Segment Open
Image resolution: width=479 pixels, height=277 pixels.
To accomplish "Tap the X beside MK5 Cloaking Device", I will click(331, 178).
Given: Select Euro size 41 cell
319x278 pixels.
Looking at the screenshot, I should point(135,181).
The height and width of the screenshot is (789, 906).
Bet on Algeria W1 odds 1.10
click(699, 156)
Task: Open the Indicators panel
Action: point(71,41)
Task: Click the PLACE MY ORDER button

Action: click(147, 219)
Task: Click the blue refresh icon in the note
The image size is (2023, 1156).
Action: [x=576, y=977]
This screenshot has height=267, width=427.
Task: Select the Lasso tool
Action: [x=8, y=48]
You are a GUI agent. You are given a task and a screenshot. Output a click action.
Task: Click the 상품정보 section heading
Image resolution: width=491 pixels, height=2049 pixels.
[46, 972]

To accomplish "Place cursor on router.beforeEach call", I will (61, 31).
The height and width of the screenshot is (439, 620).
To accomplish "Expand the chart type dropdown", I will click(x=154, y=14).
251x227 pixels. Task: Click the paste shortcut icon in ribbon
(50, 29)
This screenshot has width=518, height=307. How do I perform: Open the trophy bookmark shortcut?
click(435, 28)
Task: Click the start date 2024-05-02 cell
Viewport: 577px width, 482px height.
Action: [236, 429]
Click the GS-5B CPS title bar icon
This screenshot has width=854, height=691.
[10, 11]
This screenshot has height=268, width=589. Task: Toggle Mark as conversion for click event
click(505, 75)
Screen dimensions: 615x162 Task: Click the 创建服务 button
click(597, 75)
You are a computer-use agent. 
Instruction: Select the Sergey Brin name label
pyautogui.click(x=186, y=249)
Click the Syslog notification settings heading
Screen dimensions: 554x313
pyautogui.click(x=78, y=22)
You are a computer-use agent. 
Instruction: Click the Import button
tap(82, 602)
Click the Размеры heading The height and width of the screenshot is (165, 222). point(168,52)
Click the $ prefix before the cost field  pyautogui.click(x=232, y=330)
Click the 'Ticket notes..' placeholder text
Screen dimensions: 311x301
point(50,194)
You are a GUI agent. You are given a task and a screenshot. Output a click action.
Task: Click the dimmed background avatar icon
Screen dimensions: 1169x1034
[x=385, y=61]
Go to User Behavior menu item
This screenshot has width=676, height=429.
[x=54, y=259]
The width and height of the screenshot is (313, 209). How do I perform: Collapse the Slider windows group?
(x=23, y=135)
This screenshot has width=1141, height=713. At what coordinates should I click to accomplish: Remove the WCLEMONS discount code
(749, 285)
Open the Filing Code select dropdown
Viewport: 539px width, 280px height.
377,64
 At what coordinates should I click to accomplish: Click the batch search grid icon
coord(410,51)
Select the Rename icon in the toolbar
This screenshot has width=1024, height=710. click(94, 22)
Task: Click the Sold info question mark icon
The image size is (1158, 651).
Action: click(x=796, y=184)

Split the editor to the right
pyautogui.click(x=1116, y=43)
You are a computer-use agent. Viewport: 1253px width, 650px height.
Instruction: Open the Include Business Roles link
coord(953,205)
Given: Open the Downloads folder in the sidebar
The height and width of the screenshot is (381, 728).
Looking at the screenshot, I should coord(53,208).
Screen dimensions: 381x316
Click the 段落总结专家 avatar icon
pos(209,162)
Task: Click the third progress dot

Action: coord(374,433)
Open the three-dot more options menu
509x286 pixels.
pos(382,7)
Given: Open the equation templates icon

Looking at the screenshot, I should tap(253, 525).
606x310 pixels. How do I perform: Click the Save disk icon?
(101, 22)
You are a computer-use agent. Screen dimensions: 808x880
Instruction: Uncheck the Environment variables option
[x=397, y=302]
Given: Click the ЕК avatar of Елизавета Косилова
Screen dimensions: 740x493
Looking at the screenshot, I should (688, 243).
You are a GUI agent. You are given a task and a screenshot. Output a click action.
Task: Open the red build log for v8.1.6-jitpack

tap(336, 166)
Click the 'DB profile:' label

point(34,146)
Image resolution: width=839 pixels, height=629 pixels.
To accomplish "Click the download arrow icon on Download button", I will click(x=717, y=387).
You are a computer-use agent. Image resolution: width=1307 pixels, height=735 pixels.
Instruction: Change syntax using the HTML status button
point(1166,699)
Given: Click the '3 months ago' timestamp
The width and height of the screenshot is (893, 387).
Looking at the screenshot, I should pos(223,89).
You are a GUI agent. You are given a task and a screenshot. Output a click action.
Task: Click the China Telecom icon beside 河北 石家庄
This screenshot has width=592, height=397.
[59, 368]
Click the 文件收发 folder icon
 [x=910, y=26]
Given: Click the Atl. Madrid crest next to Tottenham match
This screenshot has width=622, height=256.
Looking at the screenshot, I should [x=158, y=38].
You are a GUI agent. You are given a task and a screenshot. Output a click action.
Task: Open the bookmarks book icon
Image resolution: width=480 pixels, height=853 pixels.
Segment Closed
Scan the listing for the word "computer". Copy every line in which it appears.

### Answer to the exercise
You are a computer-use agent. 
You are a computer-use agent. 
You are a computer-use agent. Viewport: 1253px width, 650px height.
You are a computer-use agent. Screen dimensions: 808x880
You are a computer-use agent. Image resolution: width=1307 pixels, height=735 pixels.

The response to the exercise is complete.